Chapter 1
The Rule
I have one rule for the flat. Just one. I think one rule is pretty reasonable for a person to have.
The rule is: you knock.
You knock on my door before you come in. That's it. That's the whole rule. I wrote it on a sticky note and put it on my door on the day I moved in, in purple pen, with a little heart at the end so it wouldn't seem mean. Tessa's Door — please knock! With the heart. I am a reasonable person and the heart proves it.
Kai Mendoza moved in three days after me, and on his first morning in the flat he opened my door without knocking, while I was still in bed, holding two mugs of tea, and said, "I made tea, I didn't know which mug was yours so I used both of yours, hope that's okay," and then he just stood there. In my doorway. Being tall and not sorry.
"Did you see the sticky note," I said.
"What sticky note?"
"On the door. The one you just opened. There is a sticky note on it."
He looked at the door. He looked at it for a really long time, like the note was in another language, and then he looked back at me and went, "Oh. The knocking one. Yeah, I saw that." And he handed me a mug. My mug. The one with the sunflower on it. "But I had tea, and tea gets cold while you knock, so."
So. SO. Like that was an answer. Like "tea gets cold" was a thing that cancelled out a rule with a heart on it.
I want to be clear about something. I did not move out of my parents' house and into a flat with a stranger from a flatmate website because I wanted my mornings to be like this.

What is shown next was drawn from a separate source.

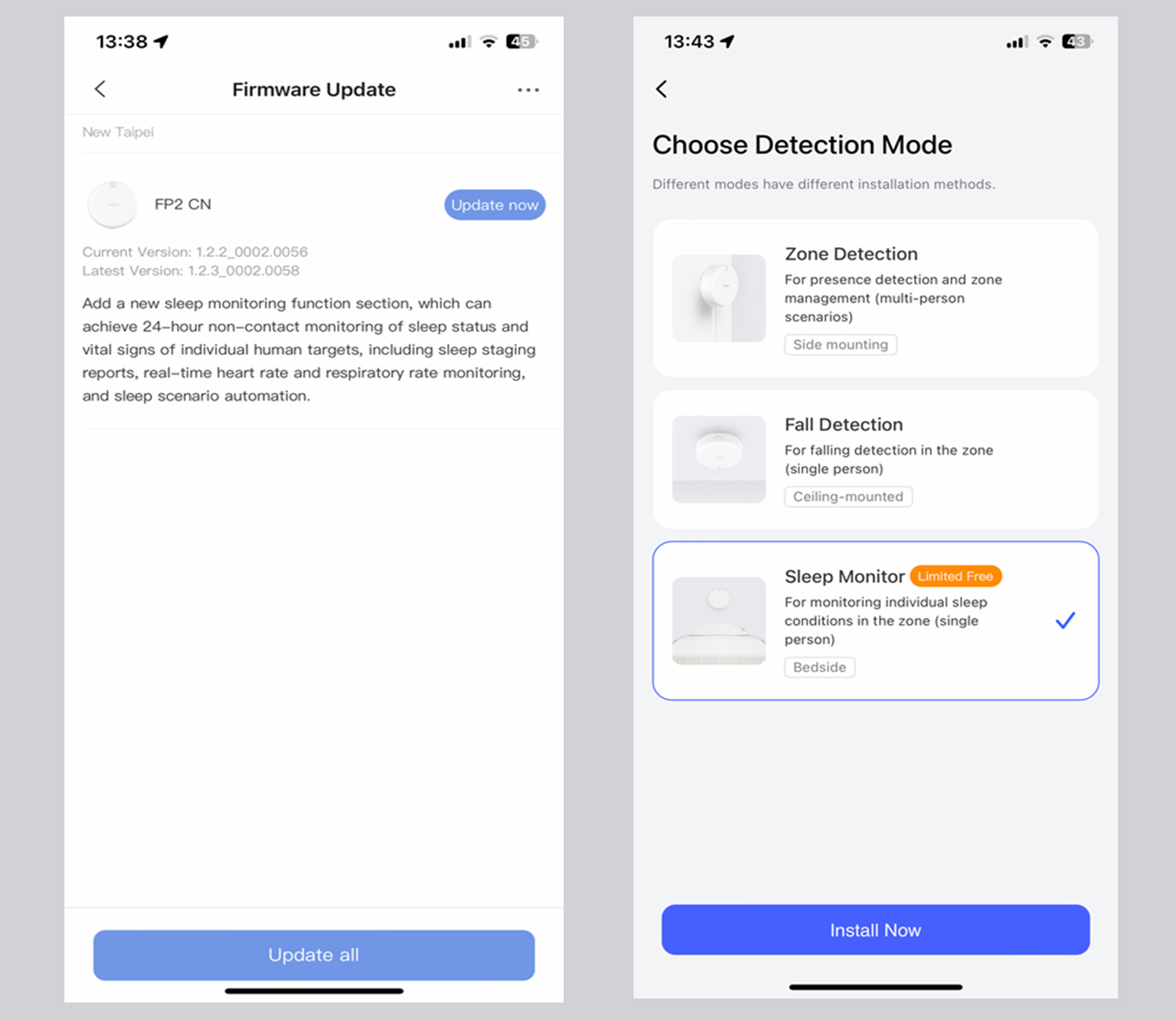Tap the Sleep Monitor bedside image
The image size is (1176, 1019).
[x=719, y=621]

I had a whole plan for university. The plan was: be calm, be organised, have one rule, drink tea out of my own mug in peace. Kai Mendoza was not in the plan. The flatmate website said he was a second-year doing engineering and that he was "easy-going and tidy" and I want everyone to know that the flatmate website is a liar, because he is easy-going the way a flood is easy-going and he is tidy NOWHERE.
I took the mug. I'm not going to pretend I didn't take the mug. The tea was actually really good, he'd made it exactly the way I make it, milk first which is the correct way, and that annoyed me more than if it had been bad.

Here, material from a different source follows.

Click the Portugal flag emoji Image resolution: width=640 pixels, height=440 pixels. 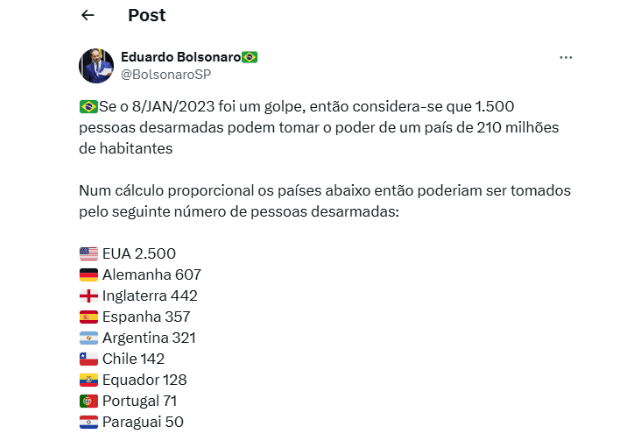click(88, 401)
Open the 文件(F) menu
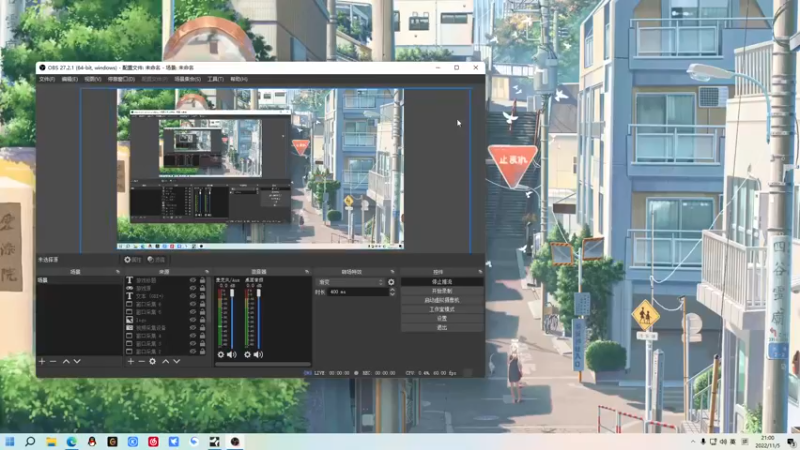The width and height of the screenshot is (800, 450). pyautogui.click(x=47, y=79)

"You used both my mugs," I said.
"I'll wash them."
"When?"
Kai grinned. He has this grin. I'm going to have to describe the grin at some point because it becomes relevant later but right now I'll just say it is a deeply unfair grin to use on a person before nine in the morning. "Tessa," he said, "it's been four minutes since I made the tea. You have to give the washing some time to happen."
It did not happen. I want to record, for the official record of this flat, that the mugs sat in the sink for two days, and that on the second day I washed them myself, both of them, including the sunflower one, and that I told myself I was washing them because I needed the sunflower mug and not because some part of me had started keeping score of him.

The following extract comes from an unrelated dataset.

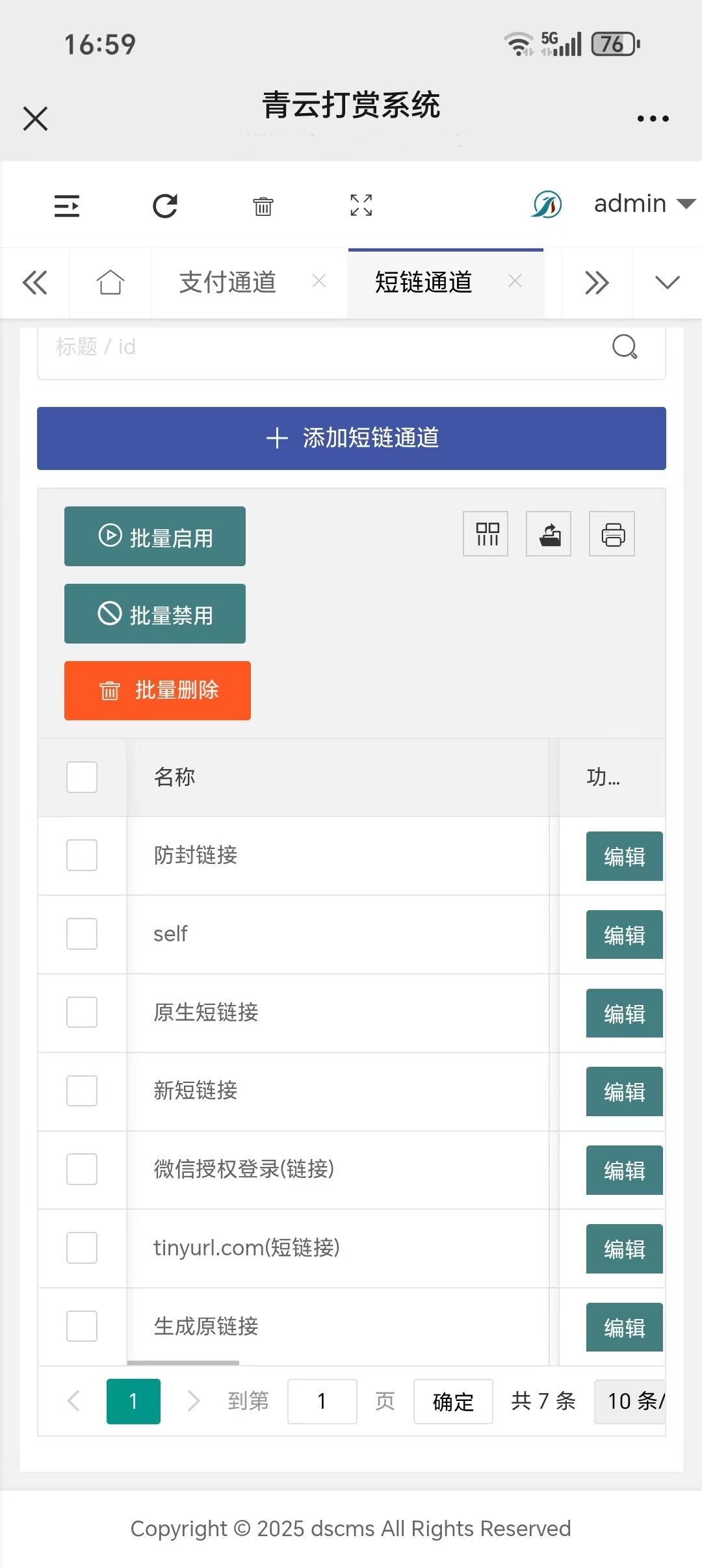Toggle the sidebar menu collapse icon

tap(67, 206)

That was day one. The knocking rule lasted exactly one morning. The sticky note is still on my door. He still doesn't knock.
I'm telling you all of this now, at the start, because later — and there is a later, there's a whole later — later there's going to be a night in the rain, and a thing he says on the stairs, and the moment I stop being able to pretend the score I'm keeping is about the mugs. And when that happens I want it on record that it started here. With a stupid rule. With one purple sticky note and a heart, and a boy who never once, not a single time, knocked.